J Chem Theory Comput. 2022 Aug 9;18(8):5068-5078. doi: 10.1021/acs.jctc.2c00308. Epub 2022 Jul 15.
Existing computational methods for estimating p values in proteins rely on theoretical approximations and lengthy computations. In this work, we use a data set of 6 million theoretically determined p shifts to train deep learning models, which are shown to rival the physics-based predictors. These neural networks managed to infer the electrostatic contributions of different chemical groups and learned the importance of solvent exposure and close interactions, including hydrogen bonds. Although trained only using theoretical data, our pKAI+ model displayed the best accuracy in a test set of ∼750 experimental values. Inference times allow speedups of more than 1000× compared to physics-based methods. By combining speed, accuracy, and a reasonable understanding of the underlying physics, our models provide a game-changing solution for fast estimations of macroscopic p values from ensembles of microscopic values as well as for many downstream applications such as molecular docking and constant-pH molecular dynamics simulations.

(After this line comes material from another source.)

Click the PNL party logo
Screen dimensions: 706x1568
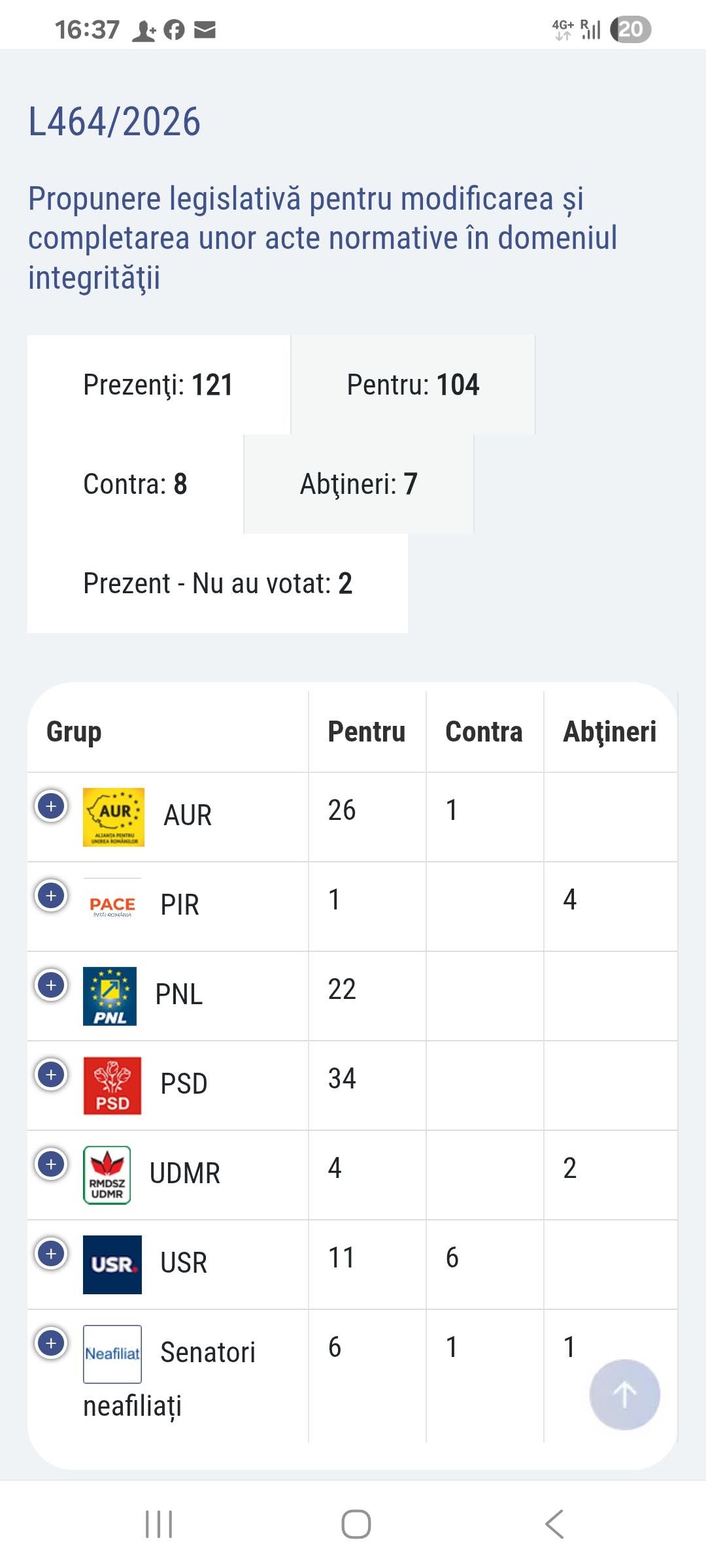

现有的蛋白质 p 值估算计算方法依赖于理论近似和冗长的计算。在这项工作中,我们使用了一个包含 600 万种理论上确定的 p 值位移的数据集来训练深度学习模型,结果表明这些模型可以与基于物理的预测器相媲美。这些神经网络成功地推断出了不同化学基团的静电贡献,并学习了溶剂暴露和紧密相互作用(包括氢键)的重要性。尽管仅使用理论数据进行训练,但我们的 pKAI+ 模型在包含约 750 个实验值的测试集中显示了最佳的准确性。推理时间与基于物理的方法相比,速度提高了 1000 倍以上。通过结合速度、准确性和对底层物理的合理理解,我们的模型为从微观值集合快速估算宏观 p 值以及许多下游应用(如分子对接和恒 pH 分子动力学模拟)提供了一个改变游戏规则的解决方案。